Lines from the one containing "This screenshot has height=868, width=1381." through the end of the material below should be given again exactly, with no others.

_ _ _ _

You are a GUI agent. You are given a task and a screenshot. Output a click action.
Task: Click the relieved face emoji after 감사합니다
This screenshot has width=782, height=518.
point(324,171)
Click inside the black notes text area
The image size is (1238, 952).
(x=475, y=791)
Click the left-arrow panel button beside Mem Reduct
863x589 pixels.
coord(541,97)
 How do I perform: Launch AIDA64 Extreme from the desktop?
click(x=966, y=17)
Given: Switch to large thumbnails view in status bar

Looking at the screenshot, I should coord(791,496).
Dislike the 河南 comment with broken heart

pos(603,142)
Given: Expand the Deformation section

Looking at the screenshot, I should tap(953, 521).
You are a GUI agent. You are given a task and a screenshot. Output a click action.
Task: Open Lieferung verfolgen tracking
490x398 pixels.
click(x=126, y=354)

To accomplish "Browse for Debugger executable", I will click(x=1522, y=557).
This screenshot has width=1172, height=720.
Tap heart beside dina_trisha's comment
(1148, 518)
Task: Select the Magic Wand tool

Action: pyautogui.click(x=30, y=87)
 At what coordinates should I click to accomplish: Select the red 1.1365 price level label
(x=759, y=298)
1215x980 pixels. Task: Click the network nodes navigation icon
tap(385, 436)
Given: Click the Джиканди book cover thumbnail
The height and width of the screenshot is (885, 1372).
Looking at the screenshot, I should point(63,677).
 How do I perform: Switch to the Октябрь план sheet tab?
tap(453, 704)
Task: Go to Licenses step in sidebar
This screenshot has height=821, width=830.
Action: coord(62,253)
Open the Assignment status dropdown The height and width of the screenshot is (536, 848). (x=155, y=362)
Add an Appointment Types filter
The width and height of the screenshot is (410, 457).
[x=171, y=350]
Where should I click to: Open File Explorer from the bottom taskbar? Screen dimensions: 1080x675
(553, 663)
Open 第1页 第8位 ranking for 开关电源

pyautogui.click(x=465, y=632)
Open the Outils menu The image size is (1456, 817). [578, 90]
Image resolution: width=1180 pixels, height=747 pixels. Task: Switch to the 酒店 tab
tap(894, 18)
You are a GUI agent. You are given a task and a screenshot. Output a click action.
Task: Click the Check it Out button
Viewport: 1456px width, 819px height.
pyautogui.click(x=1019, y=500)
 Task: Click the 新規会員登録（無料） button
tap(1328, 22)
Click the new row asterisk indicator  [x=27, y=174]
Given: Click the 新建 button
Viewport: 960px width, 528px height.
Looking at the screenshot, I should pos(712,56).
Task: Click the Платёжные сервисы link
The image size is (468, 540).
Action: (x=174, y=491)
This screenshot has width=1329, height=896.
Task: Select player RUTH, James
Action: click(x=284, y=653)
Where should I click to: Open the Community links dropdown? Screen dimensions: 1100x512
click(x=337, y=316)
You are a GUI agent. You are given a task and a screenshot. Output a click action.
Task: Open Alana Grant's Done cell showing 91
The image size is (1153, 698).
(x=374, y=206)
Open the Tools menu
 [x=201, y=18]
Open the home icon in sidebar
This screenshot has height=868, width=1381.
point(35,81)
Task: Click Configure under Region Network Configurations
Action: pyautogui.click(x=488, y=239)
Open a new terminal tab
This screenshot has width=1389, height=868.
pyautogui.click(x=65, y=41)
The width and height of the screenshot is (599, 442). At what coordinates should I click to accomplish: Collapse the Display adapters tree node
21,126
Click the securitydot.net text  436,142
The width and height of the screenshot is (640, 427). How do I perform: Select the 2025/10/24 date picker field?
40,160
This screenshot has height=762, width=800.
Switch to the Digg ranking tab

_ _ _ _

## [Your response]
This screenshot has height=868, width=1381.
point(35,81)
Task: Click Configure under Region Network Configurations
Action: pyautogui.click(x=488, y=239)
Open a new terminal tab
This screenshot has width=1389, height=868.
pyautogui.click(x=65, y=41)
The width and height of the screenshot is (599, 442). At what coordinates should I click to accomplish: Collapse the Display adapters tree node
21,126
Click the securitydot.net text  436,142
The width and height of the screenshot is (640, 427). How do I perform: Select the 2025/10/24 date picker field?
40,160
This screenshot has height=762, width=800.
Switch to the Digg ranking tab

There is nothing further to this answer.